Das Unternehmen weist mit diesem Namen darauf hin, dass Intels Atom-Prozessoren – sofern sie nur einen Kern besitzen – HD-Videos nur mit Zusatzchips flüssig wiedergeben können. Wie viel Energie sich bei der Verlagerung der Flash-Wiedergabe von den CPU-Kernen auf die Grafikeinheit sparen lässt, hat AMD aber noch nicht mit konkreten Zahlen belegt.
Neben den bisher nur angekündigten APUs unterstützen laut AMD auch alle Desktop- und Mobilchipsätze des Unternehmens Flash 10.2, wenn die Grafikeinheit eine Modellnummer ab "Radeon HD 3000" trägt. Das bezieht sich jedoch nur auf die in Chipsätze integrierten Grafikeinheiten, bei den diskreten GPUs wird Flash erst ab der Serie "Radeon HD 4000" unterstützt. Auch die neuen mobilen GPUs der Serie 6000M nennt AMD dabei ausdrücklich.
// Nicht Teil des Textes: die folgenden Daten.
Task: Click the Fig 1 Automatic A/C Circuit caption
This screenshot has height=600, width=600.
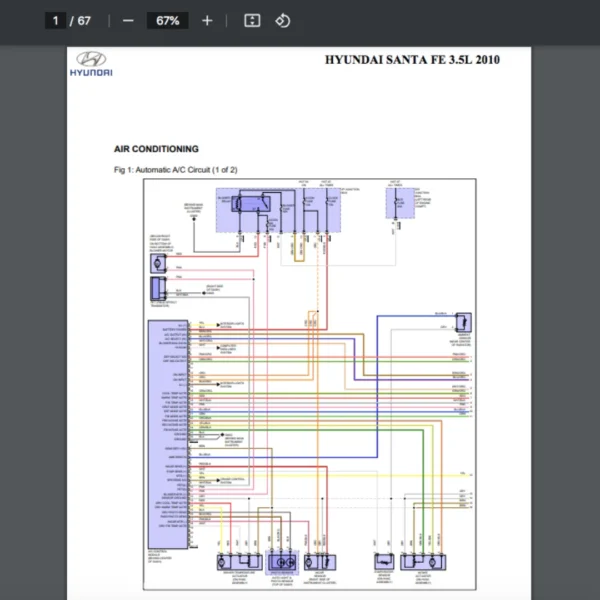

Auch die professionellen Firepro-Karten können mit Adobes neuer API umgehen, AMD nennt hier aber nur die Modelle V3750, V5700, V7750, V8700 sowie V8750 und neuere Firepro-Karten. Für alle Grafiklösungen von AMD gilt: Die Flash-Beschleunigung ist bereits im jeweils aktuellen Catalyst-Treiber eingebaut.